---------- Available data ----------

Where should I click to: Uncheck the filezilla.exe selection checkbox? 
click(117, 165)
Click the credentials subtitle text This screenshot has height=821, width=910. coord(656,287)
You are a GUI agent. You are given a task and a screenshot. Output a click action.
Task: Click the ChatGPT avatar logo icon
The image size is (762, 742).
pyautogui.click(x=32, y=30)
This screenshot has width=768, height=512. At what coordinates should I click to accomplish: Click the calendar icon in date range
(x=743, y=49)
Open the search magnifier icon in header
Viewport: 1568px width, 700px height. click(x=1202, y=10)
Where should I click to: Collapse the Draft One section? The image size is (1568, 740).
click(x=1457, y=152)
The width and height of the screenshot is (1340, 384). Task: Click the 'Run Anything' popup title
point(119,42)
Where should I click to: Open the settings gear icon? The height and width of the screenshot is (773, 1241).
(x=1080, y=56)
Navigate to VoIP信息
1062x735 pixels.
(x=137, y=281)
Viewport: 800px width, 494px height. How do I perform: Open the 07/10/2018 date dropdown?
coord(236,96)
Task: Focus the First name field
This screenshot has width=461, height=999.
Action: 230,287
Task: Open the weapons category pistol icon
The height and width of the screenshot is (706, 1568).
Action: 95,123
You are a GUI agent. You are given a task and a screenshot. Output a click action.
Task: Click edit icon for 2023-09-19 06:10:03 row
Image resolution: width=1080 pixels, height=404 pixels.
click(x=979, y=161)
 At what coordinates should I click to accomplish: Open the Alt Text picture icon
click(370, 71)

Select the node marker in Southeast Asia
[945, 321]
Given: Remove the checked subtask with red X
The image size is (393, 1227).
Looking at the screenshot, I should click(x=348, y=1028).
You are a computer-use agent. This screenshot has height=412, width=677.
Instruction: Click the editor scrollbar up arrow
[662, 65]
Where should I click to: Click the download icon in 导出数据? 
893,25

----------

Make a faithful copy of every record above.

Where should I click to: Uncheck the filezilla.exe selection checkbox? 
click(117, 165)
Click the credentials subtitle text This screenshot has height=821, width=910. coord(656,287)
You are a GUI agent. You are given a task and a screenshot. Output a click action.
Task: Click the ChatGPT avatar logo icon
The image size is (762, 742).
pyautogui.click(x=32, y=30)
This screenshot has width=768, height=512. At what coordinates should I click to accomplish: Click the calendar icon in date range
(x=743, y=49)
Open the search magnifier icon in header
Viewport: 1568px width, 700px height. click(x=1202, y=10)
Where should I click to: Collapse the Draft One section? The image size is (1568, 740).
click(x=1457, y=152)
The width and height of the screenshot is (1340, 384). Task: Click the 'Run Anything' popup title
point(119,42)
Where should I click to: Open the settings gear icon? The height and width of the screenshot is (773, 1241).
(x=1080, y=56)
Navigate to VoIP信息
1062x735 pixels.
(x=137, y=281)
Viewport: 800px width, 494px height. How do I perform: Open the 07/10/2018 date dropdown?
coord(236,96)
Task: Focus the First name field
This screenshot has width=461, height=999.
Action: 230,287
Task: Open the weapons category pistol icon
The height and width of the screenshot is (706, 1568).
Action: 95,123
You are a GUI agent. You are given a task and a screenshot. Output a click action.
Task: Click edit icon for 2023-09-19 06:10:03 row
Image resolution: width=1080 pixels, height=404 pixels.
click(x=979, y=161)
 At what coordinates should I click to accomplish: Open the Alt Text picture icon
click(370, 71)

Select the node marker in Southeast Asia
[945, 321]
Given: Remove the checked subtask with red X
The image size is (393, 1227).
Looking at the screenshot, I should click(x=348, y=1028).
You are a computer-use agent. This screenshot has height=412, width=677.
Instruction: Click the editor scrollbar up arrow
[662, 65]
Where should I click to: Click the download icon in 导出数据? 
893,25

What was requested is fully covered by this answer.